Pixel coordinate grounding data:
* * * * * * *
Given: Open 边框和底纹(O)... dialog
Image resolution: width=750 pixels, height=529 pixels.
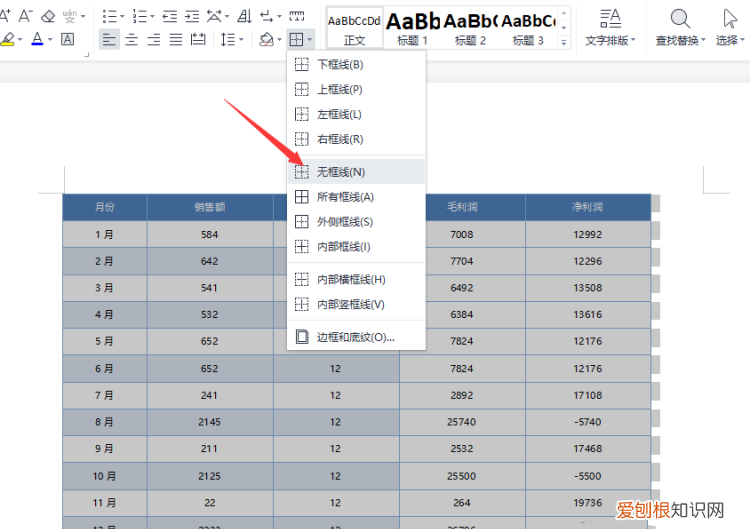Looking at the screenshot, I should click(355, 337).
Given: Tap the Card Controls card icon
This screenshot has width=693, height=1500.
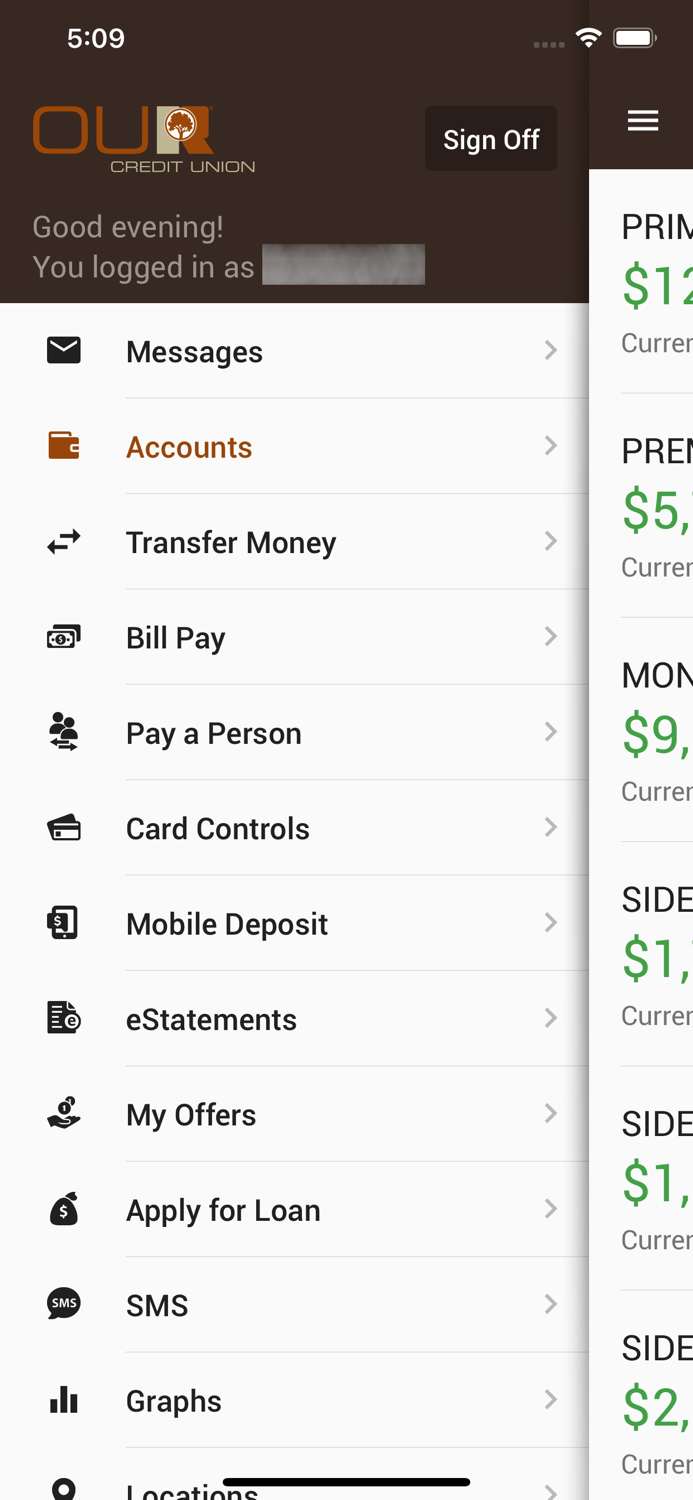Looking at the screenshot, I should [x=64, y=828].
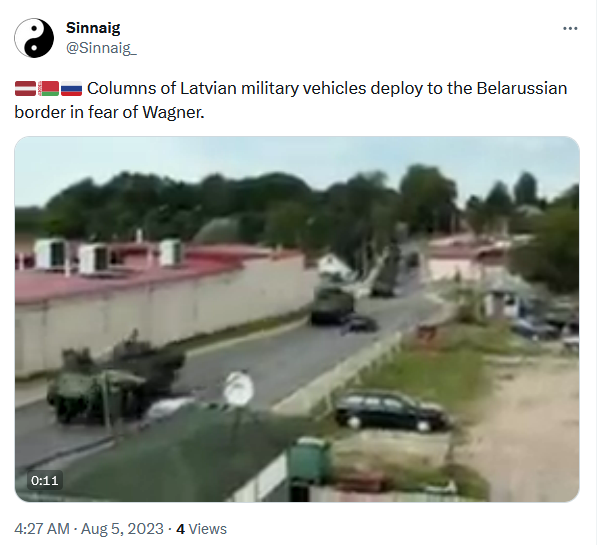599x545 pixels.
Task: Click the 0:11 video duration badge
Action: [x=45, y=480]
* * * * * * *
◆ Assigned task ◆
Repeat the records above exactly. Pictures do not belong in the copy.

◆ Solution below ◆
Given: Open 边框和底纹(O)... dialog
Image resolution: width=750 pixels, height=529 pixels.
Looking at the screenshot, I should click(355, 337).
Given: Tap the Card Controls card icon
This screenshot has width=693, height=1500.
Looking at the screenshot, I should [x=64, y=828].
599x545 pixels.
Task: Click the 0:11 video duration badge
Action: [x=45, y=480]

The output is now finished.